▶ _Directions for this task_
Write the next part of the article below on the ENFLATE Swiss demonstration site, beginning after its last sentence about the central coordination platform.

──────── Text section

Turning residential flexibility into a grid resource with the ENFLATE Swiss demo
The ENFLATE Swiss demonstration site explores how distributed residential flexibility can support future electricity grids, writes Joëlle Clot.

The increasing electrification of heating is fundamentally changing the requirements placed on electricity grids across Europe.
At the same time, the growing share of renewable energy sources introduces higher volatility into electricity generation. To ensure grid stability while progressing toward decarbonisation goals, flexibility on the demand side is becoming increasingly important.
The Horizon Europe project ENFLATE addresses this challenge by among others developing and demonstrating solutions for flexibility markets across several European pilot sites. The project investigates how distributed energy resources can actively contribute to balancing local grids, integrating renewable generation and enabling more resilient energy systems. Particular attention is given to the role of residential flexibility and its integration into future local energy markets.
The pilot, operated by the Lucerne University of Applied Sciences and Arts (HSLU) together with local partners, investigates how common building technologies such as heat pumps and domestic hot water systems can become active participants in future energy systems.
To better understand the future impact of electrification on the local distribution grid, simulations were carried out for the Swiss pilot area. The results indicate that increasing penetration of heat pumps and photovoltaic systems could substantially increase transformer loading during cold winter periods, while high photovoltaic generation during sunny spring days may lead to significant reverse power flows.
Figure 1 shows projected transformer load flows for typical winter and spring scenarios without the utilisation of flexibility measures.

These projected developments underline the growing importance of distributed flexibility. Coordinated control of residential assets can help shift loads, reduce simultaneous demand peaks and better align electricity consumption with renewable energy generation. Rather than relying solely on conventional grid reinforcement, flexibility therefore offers an additional pathway to support the transition toward decentralised and renewable-based energy systems.
Unlike many laboratory-based approaches, the Swiss demo operates under real-life conditions with residential users. This allows the project not only to evaluate technical feasibility, but also to assess interoperability, operational reliability and user acceptance in practical deployment scenarios.
ENFLATE methodology
The Swiss ENFLATE demonstration is centred around a coordinated flexibility ecosystem connecting residential consumers, grid stakeholders and market actors through a central coordination platform.

────────────────
──────── Source excerpt

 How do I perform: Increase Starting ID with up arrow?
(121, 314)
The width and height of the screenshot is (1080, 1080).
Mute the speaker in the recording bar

────────────────

▶ _Output for this task_
Participating households provide flexibility through controllable assets such as heat pumps and domestic hot water. These flexible assets are connected to an integrator platform, which aggregates distributed flexibility and enables communication between end users, grid operators and energy market participants.
At the core of the demonstration is a local flexibility coordination platform developed within the project framework. The platform supports day-ahead and intraday flexibility processes and enables rule-based conflict resolution in situations of local grid congestion. Historical metering data is used both for baseline generation and for validating flexibility activations.
The demonstration investigates several flexibility use cases simultaneously. These include peak shaving for the local distribution grid, balancing services and optimisation strategies for balancing groups in electricity markets. The pilot therefore evaluates not only technical flexibility activation, but also the interaction between grid-oriented and market-oriented flexibility use cases.

The coordination platform runs day-ahead and intraday auctions and applies a pay-as-clear mechanism. Rule-based conflict resolution ensures that local grid constraints are respected, using baseline calculations and validations based on historic metering data. When flexibility is activated, the aggregator sends control signals, for example to preheat domestic hot water or adjust heat pump operation, to the assets and receives metering data to verify performance.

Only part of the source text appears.